One reason I love this event is just pure enjoyment. I have a soft spot in my heart for growing boys, and a Court of Honor is just full of the creatures, in all stages of awkward advancement. From "still a boy", to "in the midst of change", all the way to "almost a man", these boys encompass just about every stage of adolescent development. Bless their hearts!
This was Cookie Boy's first Court of Honor, which means it was the first one we attended as parents of TWO Boy Scouts. He received his first rank advancement. We are very proud of him!
|A little blurry. They have to kiss Momma when they get their rank advancement!|
The Young Adult has been in Boy Scouts two years now (and in Cub Scouts five years before that). He received one....yes, count it - ONE - merit badge last night. The "Reading" merit badge. I think a lot of boys there were surprised there was such a thing as a reading merit badge. I mean, they usually are in things like "Woodworking", "Hiking", "Plumbing", and "Nuclear Science". I think The Young Adult took a little ribbing for his badge.
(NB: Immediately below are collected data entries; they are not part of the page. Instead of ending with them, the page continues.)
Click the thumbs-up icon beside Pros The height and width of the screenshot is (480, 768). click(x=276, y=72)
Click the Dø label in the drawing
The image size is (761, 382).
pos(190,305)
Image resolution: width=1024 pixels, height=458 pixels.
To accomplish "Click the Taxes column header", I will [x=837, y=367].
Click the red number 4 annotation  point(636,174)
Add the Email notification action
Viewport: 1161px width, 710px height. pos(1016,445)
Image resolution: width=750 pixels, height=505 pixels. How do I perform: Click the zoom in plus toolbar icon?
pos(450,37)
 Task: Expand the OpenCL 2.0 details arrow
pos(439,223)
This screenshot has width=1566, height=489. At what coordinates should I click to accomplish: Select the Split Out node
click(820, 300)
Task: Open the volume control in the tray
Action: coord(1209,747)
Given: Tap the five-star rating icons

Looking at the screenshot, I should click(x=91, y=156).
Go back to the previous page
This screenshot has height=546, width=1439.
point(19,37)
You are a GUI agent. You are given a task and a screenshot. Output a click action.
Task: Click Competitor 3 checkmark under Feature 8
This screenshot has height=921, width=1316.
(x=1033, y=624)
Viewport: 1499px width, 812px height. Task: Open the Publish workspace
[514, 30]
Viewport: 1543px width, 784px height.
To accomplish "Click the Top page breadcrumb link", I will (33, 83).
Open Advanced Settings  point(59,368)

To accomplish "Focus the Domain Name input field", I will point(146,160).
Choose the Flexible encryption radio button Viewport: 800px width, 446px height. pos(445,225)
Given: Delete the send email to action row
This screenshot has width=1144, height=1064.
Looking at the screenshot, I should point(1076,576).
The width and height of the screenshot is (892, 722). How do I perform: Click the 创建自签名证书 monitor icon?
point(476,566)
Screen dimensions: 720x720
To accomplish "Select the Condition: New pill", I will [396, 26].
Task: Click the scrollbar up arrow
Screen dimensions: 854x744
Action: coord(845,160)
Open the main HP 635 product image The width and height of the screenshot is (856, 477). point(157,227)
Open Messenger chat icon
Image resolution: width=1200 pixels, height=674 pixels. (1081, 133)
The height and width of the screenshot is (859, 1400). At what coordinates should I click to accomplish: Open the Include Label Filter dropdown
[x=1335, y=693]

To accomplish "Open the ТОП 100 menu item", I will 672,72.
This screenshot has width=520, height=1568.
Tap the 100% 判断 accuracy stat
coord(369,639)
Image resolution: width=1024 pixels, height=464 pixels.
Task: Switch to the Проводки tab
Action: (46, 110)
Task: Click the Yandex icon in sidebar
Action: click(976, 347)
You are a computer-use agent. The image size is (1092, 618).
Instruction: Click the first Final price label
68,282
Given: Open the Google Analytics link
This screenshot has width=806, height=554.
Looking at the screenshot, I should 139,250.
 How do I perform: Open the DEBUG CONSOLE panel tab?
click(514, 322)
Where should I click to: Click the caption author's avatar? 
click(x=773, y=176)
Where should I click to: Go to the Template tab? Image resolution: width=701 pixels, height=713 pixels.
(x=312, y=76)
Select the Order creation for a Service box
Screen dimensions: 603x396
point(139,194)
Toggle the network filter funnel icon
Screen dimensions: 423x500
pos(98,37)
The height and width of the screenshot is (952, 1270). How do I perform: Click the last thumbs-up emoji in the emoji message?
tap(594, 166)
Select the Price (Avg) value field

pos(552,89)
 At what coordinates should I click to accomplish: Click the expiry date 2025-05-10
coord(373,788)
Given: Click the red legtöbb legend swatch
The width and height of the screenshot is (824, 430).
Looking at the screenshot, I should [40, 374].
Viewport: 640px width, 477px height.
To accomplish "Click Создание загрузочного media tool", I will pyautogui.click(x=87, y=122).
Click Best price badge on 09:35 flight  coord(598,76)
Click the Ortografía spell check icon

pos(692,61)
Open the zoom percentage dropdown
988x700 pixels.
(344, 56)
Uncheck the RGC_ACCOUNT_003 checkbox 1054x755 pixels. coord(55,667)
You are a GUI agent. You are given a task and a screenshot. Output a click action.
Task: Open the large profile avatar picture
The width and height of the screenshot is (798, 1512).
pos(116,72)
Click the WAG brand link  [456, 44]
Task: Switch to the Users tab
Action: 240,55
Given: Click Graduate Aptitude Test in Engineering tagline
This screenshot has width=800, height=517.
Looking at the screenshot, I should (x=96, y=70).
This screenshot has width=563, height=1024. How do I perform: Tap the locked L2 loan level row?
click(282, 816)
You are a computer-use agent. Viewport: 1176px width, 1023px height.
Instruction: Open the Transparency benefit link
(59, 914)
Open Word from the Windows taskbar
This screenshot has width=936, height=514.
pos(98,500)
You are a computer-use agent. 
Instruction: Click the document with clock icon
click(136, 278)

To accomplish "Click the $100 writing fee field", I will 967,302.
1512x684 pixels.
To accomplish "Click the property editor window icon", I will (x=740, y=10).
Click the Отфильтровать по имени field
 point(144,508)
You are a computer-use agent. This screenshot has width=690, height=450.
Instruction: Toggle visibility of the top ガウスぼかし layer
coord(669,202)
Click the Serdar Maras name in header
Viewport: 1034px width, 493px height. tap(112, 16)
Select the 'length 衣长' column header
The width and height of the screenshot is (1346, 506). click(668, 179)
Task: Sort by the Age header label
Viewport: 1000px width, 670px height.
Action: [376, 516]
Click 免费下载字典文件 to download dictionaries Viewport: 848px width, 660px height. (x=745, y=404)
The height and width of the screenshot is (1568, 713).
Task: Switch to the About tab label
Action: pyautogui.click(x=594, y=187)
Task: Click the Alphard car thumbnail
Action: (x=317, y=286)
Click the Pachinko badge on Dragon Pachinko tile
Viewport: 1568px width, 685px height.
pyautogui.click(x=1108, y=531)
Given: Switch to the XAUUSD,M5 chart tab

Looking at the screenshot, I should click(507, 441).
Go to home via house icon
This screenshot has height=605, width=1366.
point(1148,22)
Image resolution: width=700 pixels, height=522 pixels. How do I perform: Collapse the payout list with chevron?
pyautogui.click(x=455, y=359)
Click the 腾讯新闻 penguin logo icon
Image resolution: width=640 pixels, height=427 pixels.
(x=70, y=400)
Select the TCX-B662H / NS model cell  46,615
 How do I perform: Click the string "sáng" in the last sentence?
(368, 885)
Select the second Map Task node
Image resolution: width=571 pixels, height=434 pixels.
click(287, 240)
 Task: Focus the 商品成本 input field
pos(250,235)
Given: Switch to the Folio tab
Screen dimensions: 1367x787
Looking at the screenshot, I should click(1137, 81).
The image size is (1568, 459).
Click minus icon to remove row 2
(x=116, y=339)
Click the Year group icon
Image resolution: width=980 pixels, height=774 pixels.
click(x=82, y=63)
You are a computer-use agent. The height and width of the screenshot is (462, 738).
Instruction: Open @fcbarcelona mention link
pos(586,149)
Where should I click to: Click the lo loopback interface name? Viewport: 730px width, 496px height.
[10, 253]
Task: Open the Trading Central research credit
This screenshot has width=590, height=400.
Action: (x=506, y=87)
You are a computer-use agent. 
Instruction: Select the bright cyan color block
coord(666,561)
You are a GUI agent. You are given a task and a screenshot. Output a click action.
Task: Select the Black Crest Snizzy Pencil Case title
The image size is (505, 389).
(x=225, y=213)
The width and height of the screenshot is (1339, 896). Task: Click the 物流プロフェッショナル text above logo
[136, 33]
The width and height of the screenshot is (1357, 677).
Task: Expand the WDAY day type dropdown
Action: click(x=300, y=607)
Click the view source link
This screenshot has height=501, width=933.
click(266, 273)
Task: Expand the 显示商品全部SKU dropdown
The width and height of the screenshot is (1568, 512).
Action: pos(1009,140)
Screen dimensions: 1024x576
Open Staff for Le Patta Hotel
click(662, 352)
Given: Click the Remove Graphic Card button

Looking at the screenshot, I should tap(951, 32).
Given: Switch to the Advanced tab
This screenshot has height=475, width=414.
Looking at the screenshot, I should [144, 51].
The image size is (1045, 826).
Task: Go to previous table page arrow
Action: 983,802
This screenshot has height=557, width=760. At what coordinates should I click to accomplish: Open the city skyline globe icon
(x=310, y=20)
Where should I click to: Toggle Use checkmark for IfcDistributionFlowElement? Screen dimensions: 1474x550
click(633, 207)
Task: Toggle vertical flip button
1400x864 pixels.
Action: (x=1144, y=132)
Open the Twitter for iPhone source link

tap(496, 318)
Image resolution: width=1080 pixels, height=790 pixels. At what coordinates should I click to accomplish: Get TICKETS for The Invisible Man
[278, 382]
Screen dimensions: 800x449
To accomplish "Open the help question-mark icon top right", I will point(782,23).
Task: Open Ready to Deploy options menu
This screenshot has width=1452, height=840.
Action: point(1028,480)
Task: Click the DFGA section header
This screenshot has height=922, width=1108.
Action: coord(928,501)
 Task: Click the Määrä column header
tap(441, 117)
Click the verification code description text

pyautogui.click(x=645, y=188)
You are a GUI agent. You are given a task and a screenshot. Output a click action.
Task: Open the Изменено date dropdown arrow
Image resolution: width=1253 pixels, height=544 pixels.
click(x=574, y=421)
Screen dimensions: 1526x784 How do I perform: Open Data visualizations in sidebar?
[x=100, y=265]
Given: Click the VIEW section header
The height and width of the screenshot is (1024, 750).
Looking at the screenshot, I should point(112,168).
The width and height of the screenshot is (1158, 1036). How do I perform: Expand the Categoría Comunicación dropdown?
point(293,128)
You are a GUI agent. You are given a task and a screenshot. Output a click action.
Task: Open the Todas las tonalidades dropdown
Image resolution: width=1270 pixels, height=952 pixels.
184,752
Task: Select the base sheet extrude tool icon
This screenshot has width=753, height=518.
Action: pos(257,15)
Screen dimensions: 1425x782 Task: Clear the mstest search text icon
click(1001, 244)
Yet, I was very proud of him.
This badge represents a lot of things. It represents a whole year in his life. It represents the struggle between a kid who would rather never do a lick of work, and a young man who strives to do great things. It represents many lectures from his parents, on the sacrifice they make so he can be a Scout and what they expect in return. It represents the long and difficult struggle of a teenage boy to overcome his own natural sluggishness.
In two years, he has earned a total of FOUR merit badges. Most of his friends are easily into the double digits at this point. Not that it is a race, nor are we keeping score.
As we tell our oldest son, it is about seeing him develop the ability within himself to work. It is about learning how to take responsibility. It is about being accountable. It is about growing those characteristics he wants to be known for and he wants to have as a man. It is about the opportunity to learn about a wide range of things he may never get to explore again. It is about realizing that when you make a commitment to something (or someone), you "owe" them your best work.
We spent a lot of the past year over this badge. Not that it was very difficult. Rather, we spent time going over the requirements, helping him make a plan, checking up on his work (to realize it was never done), yelling, arguing, pleading, explaining, talking, listening, encouraging - and then - repeat!
We tried the hand's off approach. We tried the Encouraging Facilitator approach. We tried the "You'll-Do-This-If-It-Kills-Me" approach. Nothing seemed to work.
All the way until last week, when I asked him to get his completed materials for this badge, so he could get it all approved, and then The Young Adult could not find much of his work, and blamed me for losing it.
It was a black day in the house. I ate a LOT of chocolate, I tell you.
Well, he did find his papers, eventually, in time to get approval. But he did not tell me. He wanted to surprise me. That HE found HIS work. And HE took care of it all.
That is the really big deal about Boy Scouts. That is why it means so much to make Eagle Scout. Sure, it is all the work involved. Mostly, the work a boy has to do within himself.
So it may only have been one badge last night. But it meant a lot. It meant my 13-year-old son is learning how to handle himself.
He knows honor will not just come to him. He must carefully court honor himself.